## Exercise data
========================

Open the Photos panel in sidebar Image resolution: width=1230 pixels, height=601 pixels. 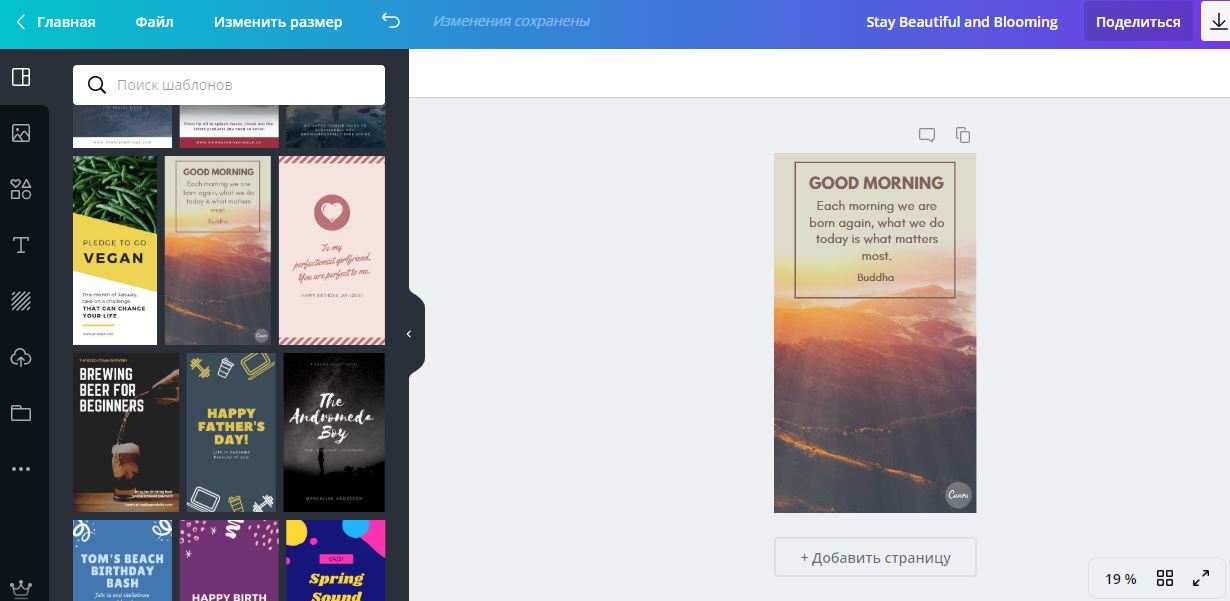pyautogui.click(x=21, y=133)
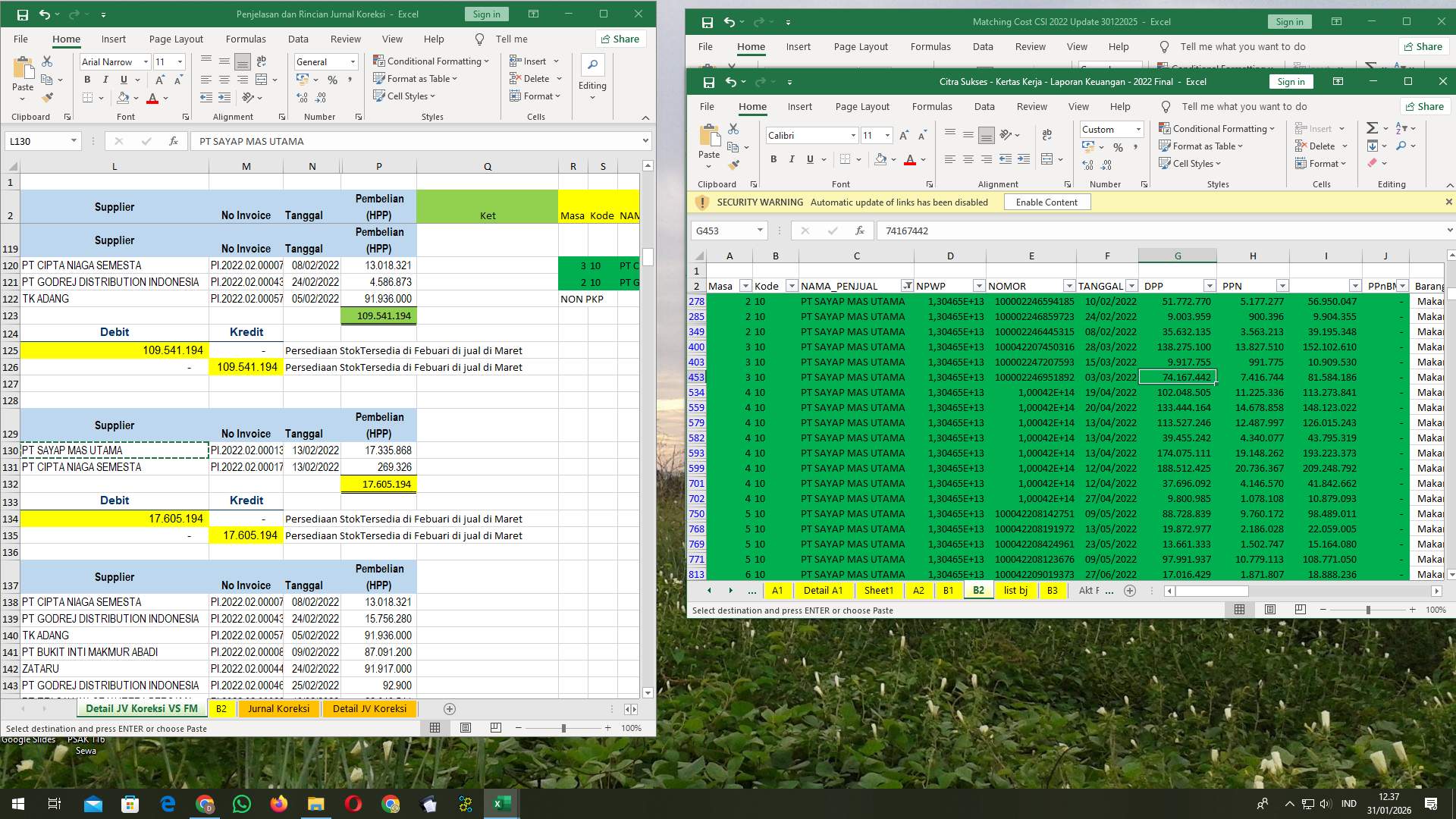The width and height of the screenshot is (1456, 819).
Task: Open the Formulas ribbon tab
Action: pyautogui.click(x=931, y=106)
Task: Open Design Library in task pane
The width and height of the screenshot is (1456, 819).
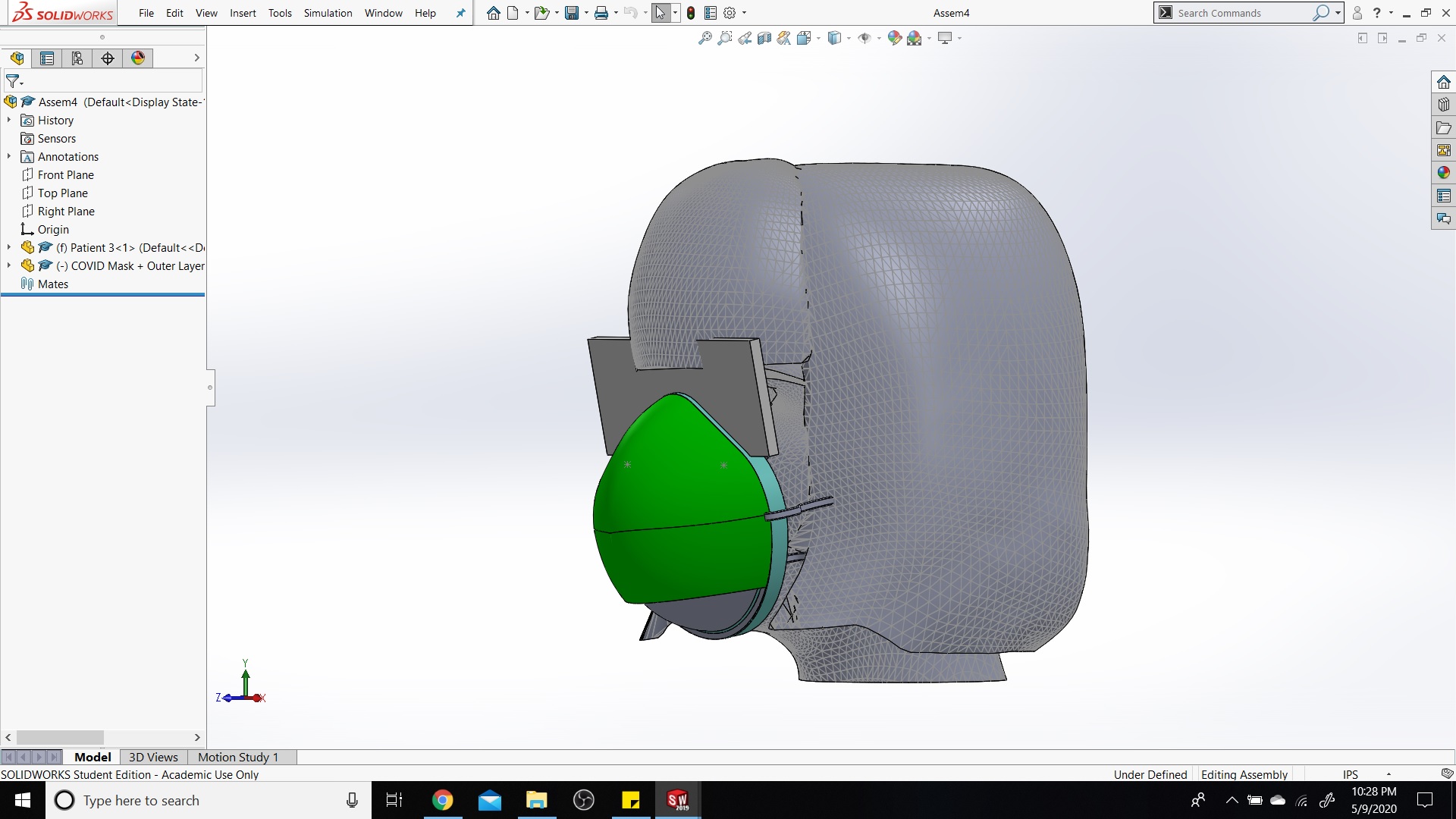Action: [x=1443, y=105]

========================

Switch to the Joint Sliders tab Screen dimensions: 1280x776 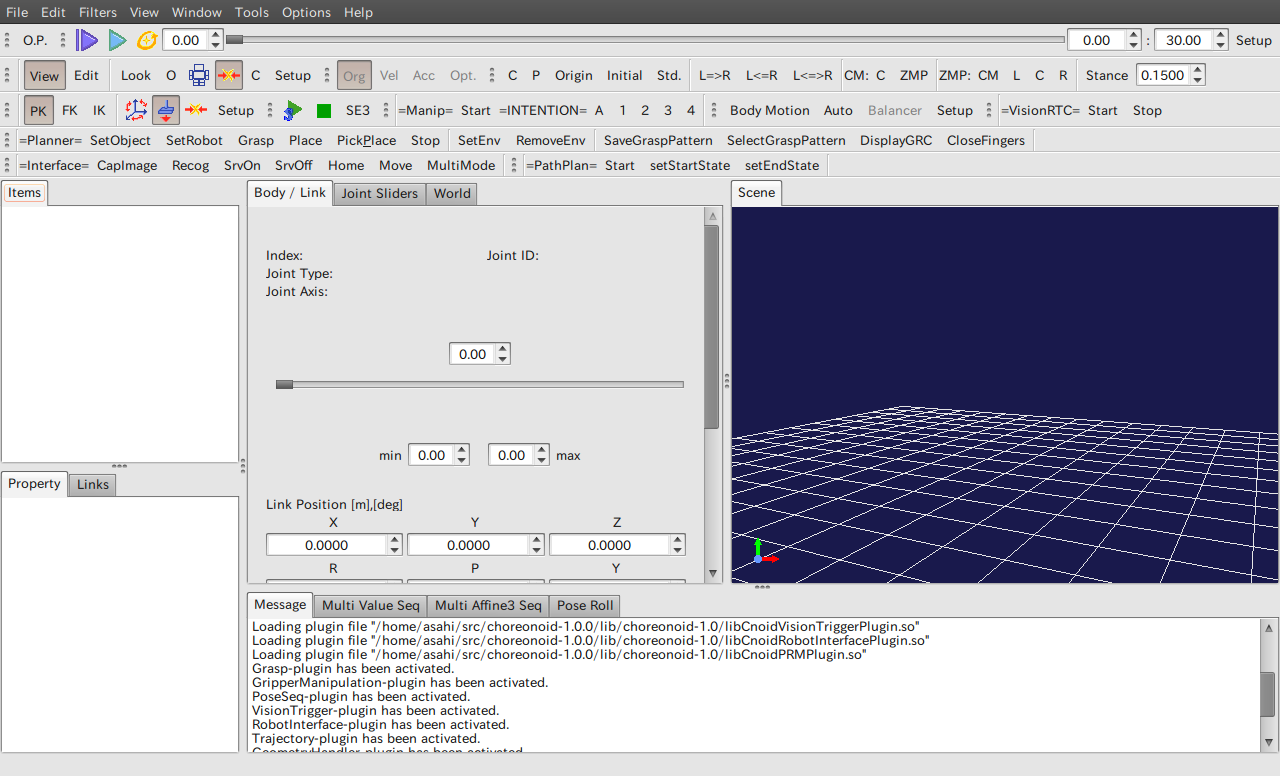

========================

## The task
In the material above, lay out the part that opens with the line containing "Task: Open Design Library in task pane" and closes with the line containing "Action: [x=1443, y=105]" as a Markdown table with the columns Row and Line, giving each line a row number and skipping blank lines. Leave the pictures out of your answer.

## Written response
| Row | Line |
|---|---|
| 1 | Task: Open Design Library in task pane |
| 2 | The width and height of the screenshot is (1456, 819). |
| 3 | Action: [x=1443, y=105] |